Beginning with the line containing "Viewport: 888px width, 585px height.", give every line again exactly as it is, ending with the last line of the entries.

Start of Given records

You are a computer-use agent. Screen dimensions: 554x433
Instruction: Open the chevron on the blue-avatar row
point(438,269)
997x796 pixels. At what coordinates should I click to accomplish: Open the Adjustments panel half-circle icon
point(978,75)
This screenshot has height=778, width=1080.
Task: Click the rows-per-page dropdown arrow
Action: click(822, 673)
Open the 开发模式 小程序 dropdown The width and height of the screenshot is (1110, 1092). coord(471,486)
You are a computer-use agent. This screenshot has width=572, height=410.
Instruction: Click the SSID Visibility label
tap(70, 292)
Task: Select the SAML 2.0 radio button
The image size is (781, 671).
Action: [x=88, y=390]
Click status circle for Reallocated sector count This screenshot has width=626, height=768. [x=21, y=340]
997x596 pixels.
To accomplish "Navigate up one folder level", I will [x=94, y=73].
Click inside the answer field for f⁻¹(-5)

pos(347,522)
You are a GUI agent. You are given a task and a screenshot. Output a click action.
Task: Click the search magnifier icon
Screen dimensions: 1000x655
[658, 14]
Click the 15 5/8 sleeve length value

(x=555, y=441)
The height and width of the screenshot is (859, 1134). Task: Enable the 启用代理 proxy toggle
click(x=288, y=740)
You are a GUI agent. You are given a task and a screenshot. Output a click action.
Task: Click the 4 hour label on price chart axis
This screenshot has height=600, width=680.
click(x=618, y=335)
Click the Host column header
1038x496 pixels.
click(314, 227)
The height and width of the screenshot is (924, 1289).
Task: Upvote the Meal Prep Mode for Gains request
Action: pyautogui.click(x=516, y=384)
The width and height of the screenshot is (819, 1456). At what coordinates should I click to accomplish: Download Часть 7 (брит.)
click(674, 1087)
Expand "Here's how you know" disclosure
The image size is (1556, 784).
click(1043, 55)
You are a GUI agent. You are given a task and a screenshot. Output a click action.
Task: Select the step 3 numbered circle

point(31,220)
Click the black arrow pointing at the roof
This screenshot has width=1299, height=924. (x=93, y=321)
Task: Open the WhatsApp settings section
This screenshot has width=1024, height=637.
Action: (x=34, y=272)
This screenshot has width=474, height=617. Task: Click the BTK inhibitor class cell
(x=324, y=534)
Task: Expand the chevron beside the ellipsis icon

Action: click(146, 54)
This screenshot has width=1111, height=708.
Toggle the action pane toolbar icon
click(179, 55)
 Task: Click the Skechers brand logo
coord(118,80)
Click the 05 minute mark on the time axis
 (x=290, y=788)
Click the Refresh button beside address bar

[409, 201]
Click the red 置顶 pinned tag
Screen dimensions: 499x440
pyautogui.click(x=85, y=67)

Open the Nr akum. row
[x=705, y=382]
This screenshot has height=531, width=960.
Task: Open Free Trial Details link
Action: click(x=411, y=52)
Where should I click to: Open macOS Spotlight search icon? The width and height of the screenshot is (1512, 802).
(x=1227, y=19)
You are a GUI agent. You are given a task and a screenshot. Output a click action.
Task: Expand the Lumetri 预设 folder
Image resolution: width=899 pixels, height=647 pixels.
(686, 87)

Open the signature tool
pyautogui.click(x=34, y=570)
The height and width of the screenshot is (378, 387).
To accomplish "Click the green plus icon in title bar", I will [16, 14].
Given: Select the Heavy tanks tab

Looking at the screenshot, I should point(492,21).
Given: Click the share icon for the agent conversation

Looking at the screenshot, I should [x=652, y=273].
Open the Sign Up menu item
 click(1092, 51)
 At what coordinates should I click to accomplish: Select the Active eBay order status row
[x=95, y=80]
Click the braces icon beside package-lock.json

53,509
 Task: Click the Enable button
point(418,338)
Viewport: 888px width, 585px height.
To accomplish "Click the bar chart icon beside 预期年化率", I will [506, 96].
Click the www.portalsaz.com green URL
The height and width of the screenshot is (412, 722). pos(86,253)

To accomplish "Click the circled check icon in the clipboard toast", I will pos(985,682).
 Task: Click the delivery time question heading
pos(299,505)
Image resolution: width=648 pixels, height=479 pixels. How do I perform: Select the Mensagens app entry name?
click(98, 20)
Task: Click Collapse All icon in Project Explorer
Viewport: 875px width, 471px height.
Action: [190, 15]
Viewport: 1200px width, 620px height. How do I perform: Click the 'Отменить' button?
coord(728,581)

End of Given records

- **Task solution**:
Viewport: 888px width, 585px height.
To accomplish "Click the bar chart icon beside 预期年化率", I will [506, 96].
Click the www.portalsaz.com green URL
The height and width of the screenshot is (412, 722). pos(86,253)

To accomplish "Click the circled check icon in the clipboard toast", I will pos(985,682).
 Task: Click the delivery time question heading
pos(299,505)
Image resolution: width=648 pixels, height=479 pixels. How do I perform: Select the Mensagens app entry name?
click(98, 20)
Task: Click Collapse All icon in Project Explorer
Viewport: 875px width, 471px height.
Action: [190, 15]
Viewport: 1200px width, 620px height. How do I perform: Click the 'Отменить' button?
coord(728,581)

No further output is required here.